_EXERCISE REQUIREMENTS_: Every line below between the one holding "STEM (252, 1037)" and the one holding "Toys (253, 479)", inclusive, should be copied exactly, and no other line.

* * * * * * * * *

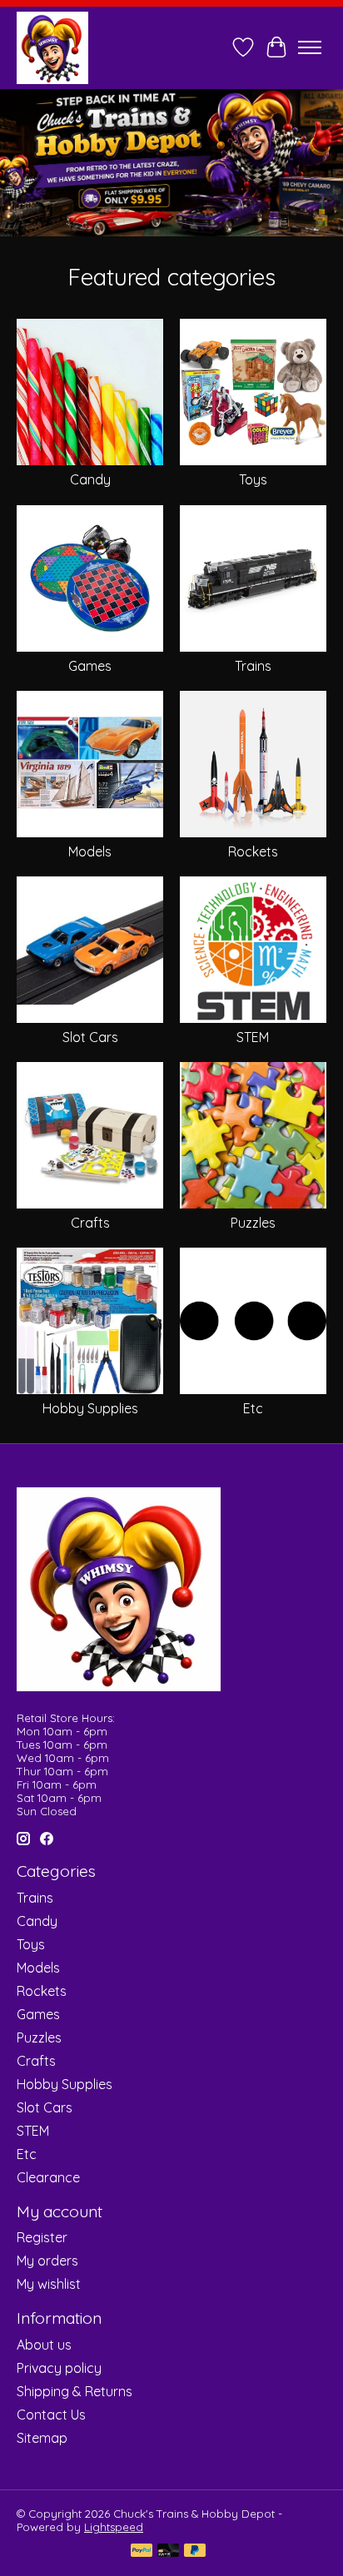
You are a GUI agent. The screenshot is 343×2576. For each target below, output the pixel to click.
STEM (252, 1037)
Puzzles (253, 1222)
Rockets (253, 851)
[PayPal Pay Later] (195, 2551)
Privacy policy (59, 2368)
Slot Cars (90, 1037)
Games (90, 666)
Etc (253, 1408)
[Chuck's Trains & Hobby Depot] (52, 47)
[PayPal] (141, 2551)
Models (90, 851)
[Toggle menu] (309, 47)
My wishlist (49, 2284)
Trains (253, 666)
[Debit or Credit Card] (168, 2551)
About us (44, 2344)
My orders (47, 2260)
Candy (90, 479)
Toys (253, 479)
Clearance (48, 2177)
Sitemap (42, 2438)
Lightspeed (113, 2527)
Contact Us (51, 2414)
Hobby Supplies (90, 1408)
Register (42, 2237)
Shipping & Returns (74, 2391)
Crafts (90, 1222)
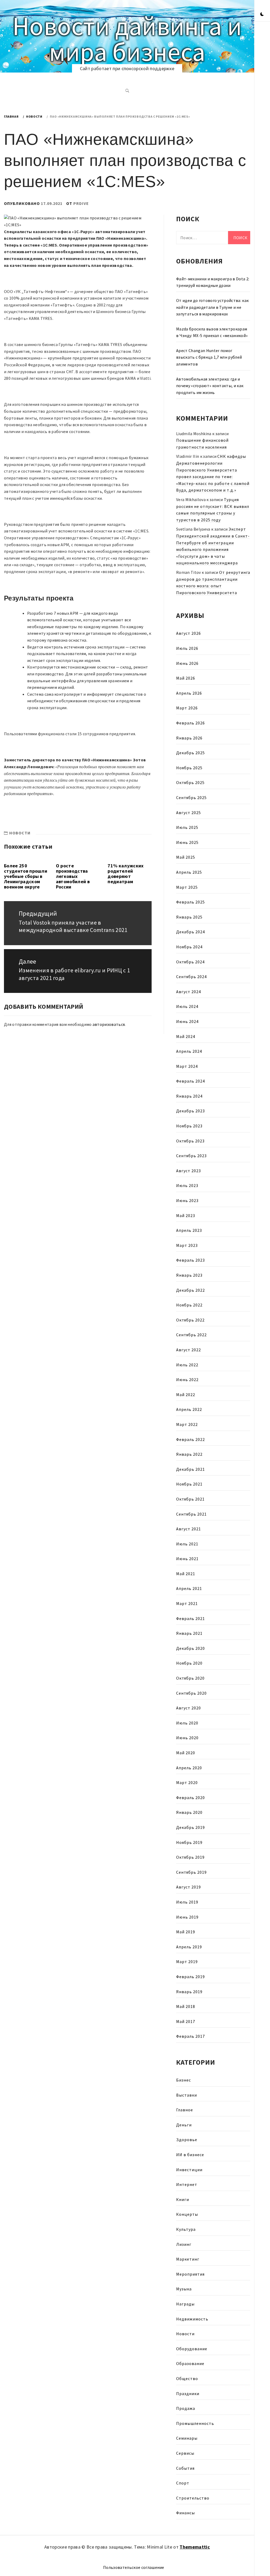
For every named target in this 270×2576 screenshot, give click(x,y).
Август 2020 (188, 1707)
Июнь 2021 (187, 1558)
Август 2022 (188, 1349)
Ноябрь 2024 (189, 946)
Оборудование (191, 2348)
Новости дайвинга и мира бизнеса (127, 39)
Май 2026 (185, 678)
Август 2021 (188, 1528)
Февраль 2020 (190, 1797)
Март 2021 (187, 1603)
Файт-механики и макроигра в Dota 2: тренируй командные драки (212, 282)
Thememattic (195, 2547)
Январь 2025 (189, 917)
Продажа (185, 2408)
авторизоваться (109, 1024)
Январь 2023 (189, 1275)
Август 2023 (188, 1170)
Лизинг (183, 2244)
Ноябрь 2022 (189, 1305)
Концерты (187, 2214)
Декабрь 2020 (190, 1648)
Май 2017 (185, 2021)
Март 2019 (187, 1961)
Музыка (184, 2288)
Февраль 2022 (190, 1439)
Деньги (184, 2124)
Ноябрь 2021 (189, 1484)
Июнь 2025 (187, 842)
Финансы (185, 2512)
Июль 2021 (187, 1543)
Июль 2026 (187, 648)
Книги (182, 2199)
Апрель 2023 (189, 1230)
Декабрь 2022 (190, 1290)
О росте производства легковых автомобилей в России (73, 876)
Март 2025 (187, 887)
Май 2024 (185, 1036)
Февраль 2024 (190, 1081)
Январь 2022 (189, 1454)
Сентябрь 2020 (191, 1693)
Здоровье (186, 2139)
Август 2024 (188, 991)
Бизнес (183, 2080)
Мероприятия (190, 2274)
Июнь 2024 (187, 1021)
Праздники (187, 2393)
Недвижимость (192, 2319)
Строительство (192, 2498)
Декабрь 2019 (190, 1827)
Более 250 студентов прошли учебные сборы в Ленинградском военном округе (25, 876)
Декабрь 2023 (190, 1110)
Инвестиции (189, 2169)
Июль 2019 (187, 1902)
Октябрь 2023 (190, 1140)
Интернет (186, 2184)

* * * * * * * * *

_SOLUTION TO THIS EXERCISE_:
STEM (252, 1037)
Puzzles (253, 1222)
Rockets (253, 851)
[PayPal Pay Later] (195, 2551)
Privacy policy (59, 2368)
Slot Cars (90, 1037)
Games (90, 666)
Etc (253, 1408)
[Chuck's Trains & Hobby Depot] (52, 47)
[PayPal] (141, 2551)
Models (90, 851)
[Toggle menu] (309, 47)
My wishlist (49, 2284)
Trains (253, 666)
[Debit or Credit Card] (168, 2551)
About us (44, 2344)
My orders (47, 2260)
Candy (90, 479)
Toys (253, 479)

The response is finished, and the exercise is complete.